◆ SHORT EXERCISE ◆
Reproduce every line of the rows, requests included, from the part that opens with the line containing "Where should I click to: Focus" and runs through the end of the rows. Add -76 to each coordinate in the answers, and leave all other numbers unchanged.

[GIVEN RECORDS start]

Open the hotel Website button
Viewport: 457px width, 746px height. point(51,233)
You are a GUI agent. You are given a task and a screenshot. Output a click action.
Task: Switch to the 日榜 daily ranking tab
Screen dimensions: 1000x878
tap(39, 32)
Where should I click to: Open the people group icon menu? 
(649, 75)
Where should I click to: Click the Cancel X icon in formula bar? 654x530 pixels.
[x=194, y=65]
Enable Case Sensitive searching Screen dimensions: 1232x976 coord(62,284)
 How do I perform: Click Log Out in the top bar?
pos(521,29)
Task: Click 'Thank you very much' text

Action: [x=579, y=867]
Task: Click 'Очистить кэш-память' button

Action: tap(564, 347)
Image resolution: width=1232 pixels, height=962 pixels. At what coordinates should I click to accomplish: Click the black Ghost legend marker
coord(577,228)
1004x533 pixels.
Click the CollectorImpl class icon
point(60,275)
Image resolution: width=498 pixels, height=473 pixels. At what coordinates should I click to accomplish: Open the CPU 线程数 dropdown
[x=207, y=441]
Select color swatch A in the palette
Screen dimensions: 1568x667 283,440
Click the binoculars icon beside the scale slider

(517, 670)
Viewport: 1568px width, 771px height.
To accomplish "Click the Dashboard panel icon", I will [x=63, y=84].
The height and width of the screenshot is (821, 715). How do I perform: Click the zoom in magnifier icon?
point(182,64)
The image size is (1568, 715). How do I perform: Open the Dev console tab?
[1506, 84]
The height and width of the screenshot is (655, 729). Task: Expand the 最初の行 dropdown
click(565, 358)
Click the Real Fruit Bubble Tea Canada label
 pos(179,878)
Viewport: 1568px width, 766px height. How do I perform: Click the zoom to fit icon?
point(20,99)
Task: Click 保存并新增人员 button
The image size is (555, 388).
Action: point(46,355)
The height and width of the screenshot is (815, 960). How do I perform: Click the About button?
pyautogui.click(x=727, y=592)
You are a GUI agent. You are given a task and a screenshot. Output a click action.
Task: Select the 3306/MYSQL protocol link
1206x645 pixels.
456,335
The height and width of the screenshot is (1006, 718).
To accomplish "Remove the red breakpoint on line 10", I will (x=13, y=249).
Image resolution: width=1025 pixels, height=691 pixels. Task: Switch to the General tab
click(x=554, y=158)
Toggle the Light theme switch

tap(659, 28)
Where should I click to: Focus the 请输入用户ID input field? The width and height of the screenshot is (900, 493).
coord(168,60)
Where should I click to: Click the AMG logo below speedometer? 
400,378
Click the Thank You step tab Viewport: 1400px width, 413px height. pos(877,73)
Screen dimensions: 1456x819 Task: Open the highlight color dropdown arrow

[GIVEN RECORDS end]

◆ COMPLETED TASK ◆
Where should I click to: Focus the 请输入用户ID input field? The width and height of the screenshot is (900, 493).
coord(92,-16)
Where should I click to: Click the AMG logo below speedometer? 
324,302
Click the Thank You step tab Viewport: 1400px width, 413px height. pos(801,-3)
Screen dimensions: 1456x819 Task: Open the highlight color dropdown arrow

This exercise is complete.